Activity A: Rewrite the part of the Council of Europe interview starting with "-Given the economic" and going on through "enhance democratic resilience.", putting "institutional resilience" in place of "democratic resilience".
Activity B: Carry the Council of Europe interview forward from its final sentence.

Excerpt to read:
>>

In general, as one of the women leaders within the Council of Europe Secretariat, I also feel a special responsibility towards its staff, and I am pleased to see the progress that has been made towards reducing the glass ceiling and towards a growing appreciation of the value of different leadership and management styles which this brings to the workplace.”


 
-Given the economic and social impacts of COVID-19, rising inflation, the war in Ukraine, and migration, what reforms do you believe are necessary to address these specific challenges within EU member states? 

“ The Council of Europe with its 46 member states goes beyond the EU countries. With the European Convention on Human Rights and more than 220 legal instruments, as well as an array of independent monitoring mechanisms and advisory bodies, the Council of Europe has established a solid ground upholding democracy, rule of law and human rights. In order to safeguard this extraordinary achievement, all the 46 Council of Europe member States should now enhance democratic resilience.

<<

Material provided:

>>

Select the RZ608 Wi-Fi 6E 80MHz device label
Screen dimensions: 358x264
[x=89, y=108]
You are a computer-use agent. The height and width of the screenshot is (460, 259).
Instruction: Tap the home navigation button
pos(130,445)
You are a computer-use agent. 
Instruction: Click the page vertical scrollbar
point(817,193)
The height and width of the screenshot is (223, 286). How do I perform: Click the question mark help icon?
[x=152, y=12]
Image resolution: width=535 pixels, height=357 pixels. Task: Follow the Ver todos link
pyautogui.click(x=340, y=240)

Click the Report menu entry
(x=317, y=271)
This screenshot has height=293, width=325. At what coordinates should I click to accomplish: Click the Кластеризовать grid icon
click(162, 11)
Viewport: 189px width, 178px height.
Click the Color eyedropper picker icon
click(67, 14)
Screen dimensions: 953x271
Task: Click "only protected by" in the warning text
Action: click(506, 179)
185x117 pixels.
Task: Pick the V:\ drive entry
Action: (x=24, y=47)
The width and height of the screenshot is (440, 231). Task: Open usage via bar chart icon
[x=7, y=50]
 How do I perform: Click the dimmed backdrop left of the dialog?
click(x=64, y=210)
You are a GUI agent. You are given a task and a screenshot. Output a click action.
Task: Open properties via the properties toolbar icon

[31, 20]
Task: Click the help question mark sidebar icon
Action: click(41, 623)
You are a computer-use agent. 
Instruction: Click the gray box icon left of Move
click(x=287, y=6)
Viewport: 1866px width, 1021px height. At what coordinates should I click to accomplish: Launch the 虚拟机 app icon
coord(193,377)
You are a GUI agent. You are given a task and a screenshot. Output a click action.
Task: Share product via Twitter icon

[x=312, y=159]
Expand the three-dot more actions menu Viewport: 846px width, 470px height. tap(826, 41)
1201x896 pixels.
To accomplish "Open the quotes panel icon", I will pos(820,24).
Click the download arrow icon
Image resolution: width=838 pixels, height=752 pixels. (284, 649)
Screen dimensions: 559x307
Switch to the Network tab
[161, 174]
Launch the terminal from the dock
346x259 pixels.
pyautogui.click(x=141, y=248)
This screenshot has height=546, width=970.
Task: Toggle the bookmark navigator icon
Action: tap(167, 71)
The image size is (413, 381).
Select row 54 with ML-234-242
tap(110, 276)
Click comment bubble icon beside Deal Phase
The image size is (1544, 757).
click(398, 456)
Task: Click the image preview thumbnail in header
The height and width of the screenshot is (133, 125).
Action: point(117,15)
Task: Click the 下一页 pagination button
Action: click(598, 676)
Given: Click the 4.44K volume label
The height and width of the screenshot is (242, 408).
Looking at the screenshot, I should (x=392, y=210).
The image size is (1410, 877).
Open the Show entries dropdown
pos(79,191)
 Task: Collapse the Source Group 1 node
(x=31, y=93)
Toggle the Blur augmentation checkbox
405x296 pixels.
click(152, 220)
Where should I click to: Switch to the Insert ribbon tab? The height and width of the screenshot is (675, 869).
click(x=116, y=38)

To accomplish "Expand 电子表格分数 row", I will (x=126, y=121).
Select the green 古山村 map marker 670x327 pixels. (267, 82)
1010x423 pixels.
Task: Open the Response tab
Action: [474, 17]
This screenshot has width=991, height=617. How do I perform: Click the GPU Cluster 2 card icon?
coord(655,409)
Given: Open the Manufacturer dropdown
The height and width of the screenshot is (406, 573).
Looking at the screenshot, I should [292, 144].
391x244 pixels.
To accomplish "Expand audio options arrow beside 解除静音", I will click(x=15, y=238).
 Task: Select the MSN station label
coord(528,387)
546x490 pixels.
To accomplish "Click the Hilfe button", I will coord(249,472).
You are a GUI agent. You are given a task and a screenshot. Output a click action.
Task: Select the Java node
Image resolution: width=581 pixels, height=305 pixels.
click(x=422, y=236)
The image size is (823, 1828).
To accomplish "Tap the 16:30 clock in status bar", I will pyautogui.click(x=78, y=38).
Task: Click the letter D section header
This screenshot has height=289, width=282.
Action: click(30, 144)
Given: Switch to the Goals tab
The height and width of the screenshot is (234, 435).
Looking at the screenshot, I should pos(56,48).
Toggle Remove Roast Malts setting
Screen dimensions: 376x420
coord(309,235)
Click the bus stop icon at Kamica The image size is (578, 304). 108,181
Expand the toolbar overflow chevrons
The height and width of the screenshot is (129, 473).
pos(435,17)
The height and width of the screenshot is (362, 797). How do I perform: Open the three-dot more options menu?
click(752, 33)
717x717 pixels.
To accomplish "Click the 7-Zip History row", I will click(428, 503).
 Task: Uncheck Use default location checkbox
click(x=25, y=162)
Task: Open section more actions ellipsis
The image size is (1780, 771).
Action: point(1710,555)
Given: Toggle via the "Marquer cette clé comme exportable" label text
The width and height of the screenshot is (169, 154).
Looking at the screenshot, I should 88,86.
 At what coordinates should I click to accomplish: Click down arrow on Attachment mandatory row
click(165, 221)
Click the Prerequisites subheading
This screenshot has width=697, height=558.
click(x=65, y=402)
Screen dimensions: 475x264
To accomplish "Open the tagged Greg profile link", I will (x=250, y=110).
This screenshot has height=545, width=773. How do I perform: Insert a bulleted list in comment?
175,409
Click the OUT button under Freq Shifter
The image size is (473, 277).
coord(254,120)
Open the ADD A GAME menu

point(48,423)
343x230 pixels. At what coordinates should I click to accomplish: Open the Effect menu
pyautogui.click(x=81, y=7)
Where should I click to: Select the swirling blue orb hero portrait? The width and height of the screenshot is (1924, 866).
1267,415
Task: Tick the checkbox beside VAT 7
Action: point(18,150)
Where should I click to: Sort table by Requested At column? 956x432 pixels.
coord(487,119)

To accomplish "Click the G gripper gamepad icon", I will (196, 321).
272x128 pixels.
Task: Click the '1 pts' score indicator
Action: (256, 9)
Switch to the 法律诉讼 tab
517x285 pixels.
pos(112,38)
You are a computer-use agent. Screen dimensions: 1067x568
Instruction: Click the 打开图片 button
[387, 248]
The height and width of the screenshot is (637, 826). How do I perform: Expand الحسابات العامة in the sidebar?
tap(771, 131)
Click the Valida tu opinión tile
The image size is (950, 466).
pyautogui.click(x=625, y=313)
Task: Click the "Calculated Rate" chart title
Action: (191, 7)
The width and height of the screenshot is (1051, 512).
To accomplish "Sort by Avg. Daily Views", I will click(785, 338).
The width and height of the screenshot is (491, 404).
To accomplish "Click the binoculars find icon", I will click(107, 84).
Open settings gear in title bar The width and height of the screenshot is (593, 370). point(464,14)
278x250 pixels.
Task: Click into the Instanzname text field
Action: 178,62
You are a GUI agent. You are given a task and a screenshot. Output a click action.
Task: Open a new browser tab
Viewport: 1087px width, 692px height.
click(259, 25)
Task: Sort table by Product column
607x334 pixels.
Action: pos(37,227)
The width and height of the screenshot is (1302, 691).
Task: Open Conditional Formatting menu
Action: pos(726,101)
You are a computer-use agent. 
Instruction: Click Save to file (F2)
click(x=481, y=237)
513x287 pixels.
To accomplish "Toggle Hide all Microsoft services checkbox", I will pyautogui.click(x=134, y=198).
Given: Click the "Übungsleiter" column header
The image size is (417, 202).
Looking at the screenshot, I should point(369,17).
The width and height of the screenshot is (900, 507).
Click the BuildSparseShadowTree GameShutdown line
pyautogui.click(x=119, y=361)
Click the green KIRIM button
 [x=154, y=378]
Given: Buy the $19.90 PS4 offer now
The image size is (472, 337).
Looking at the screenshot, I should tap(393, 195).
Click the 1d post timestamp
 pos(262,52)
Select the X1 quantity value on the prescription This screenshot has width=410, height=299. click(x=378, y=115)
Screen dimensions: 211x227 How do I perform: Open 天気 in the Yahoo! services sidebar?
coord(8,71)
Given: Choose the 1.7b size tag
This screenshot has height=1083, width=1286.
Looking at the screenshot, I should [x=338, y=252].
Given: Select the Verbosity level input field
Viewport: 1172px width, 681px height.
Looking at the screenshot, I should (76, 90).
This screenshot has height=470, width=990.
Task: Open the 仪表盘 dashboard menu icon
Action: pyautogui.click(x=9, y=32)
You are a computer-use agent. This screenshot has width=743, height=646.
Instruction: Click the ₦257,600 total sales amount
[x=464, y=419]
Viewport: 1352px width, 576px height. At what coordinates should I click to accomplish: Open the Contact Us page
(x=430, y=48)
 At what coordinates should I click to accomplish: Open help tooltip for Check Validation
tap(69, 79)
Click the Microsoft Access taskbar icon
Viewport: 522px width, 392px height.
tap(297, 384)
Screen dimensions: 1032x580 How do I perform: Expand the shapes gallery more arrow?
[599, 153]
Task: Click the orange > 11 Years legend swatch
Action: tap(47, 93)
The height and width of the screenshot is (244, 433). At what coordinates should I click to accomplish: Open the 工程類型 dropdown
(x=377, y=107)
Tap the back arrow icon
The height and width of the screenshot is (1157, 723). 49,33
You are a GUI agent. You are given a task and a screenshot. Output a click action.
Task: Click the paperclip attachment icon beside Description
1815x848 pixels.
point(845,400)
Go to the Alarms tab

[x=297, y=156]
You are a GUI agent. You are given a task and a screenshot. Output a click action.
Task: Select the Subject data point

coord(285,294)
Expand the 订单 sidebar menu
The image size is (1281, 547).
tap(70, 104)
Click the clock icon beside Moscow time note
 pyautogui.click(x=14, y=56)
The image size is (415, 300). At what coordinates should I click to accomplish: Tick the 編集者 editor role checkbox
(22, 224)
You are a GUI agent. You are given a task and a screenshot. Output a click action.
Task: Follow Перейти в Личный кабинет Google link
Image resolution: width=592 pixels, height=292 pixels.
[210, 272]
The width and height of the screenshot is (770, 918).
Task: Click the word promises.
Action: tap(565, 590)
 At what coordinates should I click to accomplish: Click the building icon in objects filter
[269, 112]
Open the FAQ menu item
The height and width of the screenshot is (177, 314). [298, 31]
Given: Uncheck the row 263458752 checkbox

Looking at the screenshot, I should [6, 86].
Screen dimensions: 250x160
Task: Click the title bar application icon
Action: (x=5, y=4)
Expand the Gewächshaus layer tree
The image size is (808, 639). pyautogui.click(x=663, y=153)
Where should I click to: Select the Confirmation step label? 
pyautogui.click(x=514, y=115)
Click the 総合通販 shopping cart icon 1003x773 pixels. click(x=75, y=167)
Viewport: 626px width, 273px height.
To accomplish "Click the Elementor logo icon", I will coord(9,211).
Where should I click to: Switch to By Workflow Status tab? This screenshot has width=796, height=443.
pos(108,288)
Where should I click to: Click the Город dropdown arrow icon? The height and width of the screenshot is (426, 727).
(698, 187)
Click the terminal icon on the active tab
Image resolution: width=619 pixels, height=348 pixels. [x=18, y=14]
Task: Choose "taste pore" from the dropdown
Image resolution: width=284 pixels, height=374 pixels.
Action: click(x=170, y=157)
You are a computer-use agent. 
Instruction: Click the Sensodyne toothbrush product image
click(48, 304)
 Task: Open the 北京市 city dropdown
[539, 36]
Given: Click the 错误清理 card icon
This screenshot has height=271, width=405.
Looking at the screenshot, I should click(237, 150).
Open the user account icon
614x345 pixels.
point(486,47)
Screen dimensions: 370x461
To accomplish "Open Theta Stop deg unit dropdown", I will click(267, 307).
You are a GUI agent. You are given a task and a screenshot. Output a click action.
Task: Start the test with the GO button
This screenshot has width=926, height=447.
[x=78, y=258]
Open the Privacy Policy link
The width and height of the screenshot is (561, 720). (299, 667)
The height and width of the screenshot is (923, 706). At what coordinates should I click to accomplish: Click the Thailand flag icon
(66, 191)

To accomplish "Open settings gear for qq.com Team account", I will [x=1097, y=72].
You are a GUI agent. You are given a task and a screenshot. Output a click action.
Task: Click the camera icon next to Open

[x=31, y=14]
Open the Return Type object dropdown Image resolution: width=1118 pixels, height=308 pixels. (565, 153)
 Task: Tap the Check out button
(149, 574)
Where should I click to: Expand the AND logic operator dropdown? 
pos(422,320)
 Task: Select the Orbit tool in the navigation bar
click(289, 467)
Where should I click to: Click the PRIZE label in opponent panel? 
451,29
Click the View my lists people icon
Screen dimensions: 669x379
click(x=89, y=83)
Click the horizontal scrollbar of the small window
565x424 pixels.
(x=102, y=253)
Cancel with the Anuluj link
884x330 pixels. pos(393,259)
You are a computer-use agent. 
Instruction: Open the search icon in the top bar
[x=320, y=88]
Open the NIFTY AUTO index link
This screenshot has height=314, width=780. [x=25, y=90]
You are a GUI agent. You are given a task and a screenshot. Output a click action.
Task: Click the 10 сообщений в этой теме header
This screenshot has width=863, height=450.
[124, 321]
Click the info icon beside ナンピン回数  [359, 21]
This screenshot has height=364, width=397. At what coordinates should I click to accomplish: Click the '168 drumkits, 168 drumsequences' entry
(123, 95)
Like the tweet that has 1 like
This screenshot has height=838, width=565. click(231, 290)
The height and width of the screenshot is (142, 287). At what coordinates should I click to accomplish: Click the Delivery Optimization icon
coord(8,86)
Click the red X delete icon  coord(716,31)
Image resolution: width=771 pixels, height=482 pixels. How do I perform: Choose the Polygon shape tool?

<<

Task result A:
-Given the economic and social impacts of COVID-19, rising inflation, the war in Ukraine, and migration, what reforms do you believe are necessary to address these specific challenges within EU member states? 

“ The Council of Europe with its 46 member states goes beyond the EU countries. With the European Convention on Human Rights and more than 220 legal instruments, as well as an array of independent monitoring mechanisms and advisory bodies, the Council of Europe has established a solid ground upholding democracy, rule of law and human rights. In order to safeguard this extraordinary achievement, all the 46 Council of Europe member States should now enhance institutional resilience.

Task result B:
Democracy and human rights are in fact symbiotic, interdependent, and mutually reinforcing. A functional democracy not only should protect human rights and freedoms and ensure their full enjoyment by all. It must also be attentive to its citizens’ needs and provide valid responses to most pressing human rights challenges.

The covid19 crisis has left another harsh legacy on society, that of increasing inequalities and poverty. Council of Europe’s tools, and in particular the European Social Charter and the (revised) Social Charter, protecting socioeconomic rights, should be fully used and implemented. At the same time, new challenges for human rights have emerged in recent years. European citizens have also become more dependent on new technologies, as well as better aware of the negative impact of human behaviour on the environment, to give you two examples.

Reducing the digital divide, taking advantage of the opportunities offered by artificial intelligence, as well as improving the human-nature relation, have grown as common key concerns for society. As such, they must be fully integrated in any strategy towards a more democratic, equal and sustainable future.



A truly healthy democracy fosters a vibrant civil society and provides citizens with proper spaces and tools to have a meaningful say in the decisions affecting society. Member States should aim at widening opportunities for civil participation. Thus, citizens’ trust will be increased to improve the legitimacy of the decision-making process. Democracy will be strengthened from the inside.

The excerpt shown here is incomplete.